自慢はタンメン。駅前の路地に佇む米軍基地の元組合員食堂「一福」(横須賀市・汐入駅)|人情溢れる駅前食堂

編集部
京急・汐入駅から徒歩3分の立地にあるのが「一福」だ。横須賀のドブ板通り商店街にある、と言ったほうがわかりやすいだろうか。昔懐かしいアメリカンな雰囲気が漂うこの町に、店を構えて70余年。一福は地元の常連客から愛される名食堂だ。

あのスターもかつて通った名物食堂

ひっそりと佇む店。常連客には横須賀出身のX JAPANの故HIDE氏、指揮者の小澤征爾氏なども。

昭和24年(1949)、米軍基地で働く日本人組合員食堂として開店した「一福」。店の歴史を店主に聞くと、横須賀ならではの話題が多くなる。

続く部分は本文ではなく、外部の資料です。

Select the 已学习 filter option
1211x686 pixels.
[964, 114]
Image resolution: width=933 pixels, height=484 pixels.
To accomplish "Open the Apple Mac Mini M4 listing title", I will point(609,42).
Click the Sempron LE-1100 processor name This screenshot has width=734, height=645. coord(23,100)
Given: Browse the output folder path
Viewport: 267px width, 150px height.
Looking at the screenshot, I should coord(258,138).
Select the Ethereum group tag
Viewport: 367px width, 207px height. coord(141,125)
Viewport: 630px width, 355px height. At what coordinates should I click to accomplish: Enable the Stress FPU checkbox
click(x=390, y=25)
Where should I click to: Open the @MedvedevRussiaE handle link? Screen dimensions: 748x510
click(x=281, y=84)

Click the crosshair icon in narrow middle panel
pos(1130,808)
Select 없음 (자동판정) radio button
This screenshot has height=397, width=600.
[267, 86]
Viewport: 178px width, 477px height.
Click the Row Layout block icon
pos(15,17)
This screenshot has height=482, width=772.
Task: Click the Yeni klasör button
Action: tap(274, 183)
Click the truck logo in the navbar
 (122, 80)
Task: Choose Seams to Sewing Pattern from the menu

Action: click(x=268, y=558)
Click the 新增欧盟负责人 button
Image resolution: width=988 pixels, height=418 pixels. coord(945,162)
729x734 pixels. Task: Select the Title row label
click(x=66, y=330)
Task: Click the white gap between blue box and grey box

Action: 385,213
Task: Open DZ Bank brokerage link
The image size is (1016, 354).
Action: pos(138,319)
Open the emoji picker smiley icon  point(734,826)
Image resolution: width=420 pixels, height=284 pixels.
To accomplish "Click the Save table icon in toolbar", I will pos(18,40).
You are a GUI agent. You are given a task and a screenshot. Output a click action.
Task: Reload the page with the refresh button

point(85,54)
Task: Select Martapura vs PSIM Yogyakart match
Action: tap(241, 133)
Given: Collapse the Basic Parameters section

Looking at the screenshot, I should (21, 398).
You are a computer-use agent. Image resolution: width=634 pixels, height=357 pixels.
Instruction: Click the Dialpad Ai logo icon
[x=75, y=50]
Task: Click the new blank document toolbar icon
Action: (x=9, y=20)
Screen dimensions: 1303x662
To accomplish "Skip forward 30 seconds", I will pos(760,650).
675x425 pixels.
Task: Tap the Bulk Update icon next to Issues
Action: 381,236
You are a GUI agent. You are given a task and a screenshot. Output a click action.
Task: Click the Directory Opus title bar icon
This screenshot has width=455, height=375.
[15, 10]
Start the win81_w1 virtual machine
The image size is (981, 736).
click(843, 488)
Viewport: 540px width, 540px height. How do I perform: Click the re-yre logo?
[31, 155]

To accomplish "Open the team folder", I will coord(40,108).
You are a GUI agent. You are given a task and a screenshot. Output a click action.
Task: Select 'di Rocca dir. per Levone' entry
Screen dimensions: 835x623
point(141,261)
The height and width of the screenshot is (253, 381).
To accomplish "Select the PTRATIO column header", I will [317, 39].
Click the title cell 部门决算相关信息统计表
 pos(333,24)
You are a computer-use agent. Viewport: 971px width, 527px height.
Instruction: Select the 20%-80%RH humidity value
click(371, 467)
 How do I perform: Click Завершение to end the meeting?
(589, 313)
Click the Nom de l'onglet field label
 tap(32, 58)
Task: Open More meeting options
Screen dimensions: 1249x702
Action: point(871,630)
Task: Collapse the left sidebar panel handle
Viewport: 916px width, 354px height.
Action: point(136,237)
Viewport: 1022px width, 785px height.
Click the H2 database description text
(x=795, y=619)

「ベトナム戦争の時は港に船が入ると、店の前は米兵のセーラー服で向こうが見えなくなるほどでした。外は騒がしかったけれど、うちは日本人向けの店だったからね」と二代目の比護惣一郎さん。比護さんは奥さんの幸さんと共に、厨房で腕を振るっていた。

左から惣一郎さん、幸さん、そして息子の芳久さん。

店内ではテレビから高校野球の中継が流れている。一家は野球好きで、壁にはソフトボールをしている孫娘の写真が飾られていた。

一角には昭和の漫画が雑然と積み上げられ、プライベート感が溢れている。しかし、だからこそ居心地が抜群に良く、常連客が多いのである。

自慢のタンメン。横須賀ではカンスイを使わない独特の麺を使用。

「お母さんにキムチ鍋をリクエストしたら、それがメニューになったことも」と客の女性。

店に灯りがともる頃になると、今日もまた古くからの常連客が一人、二人と店の暖簾をくぐっていく。

牛すじ煮込みも人気。
夜は居酒屋の雰囲気。奥のテーブル席はサラリーマンや、一人で飲むお客さんが多い。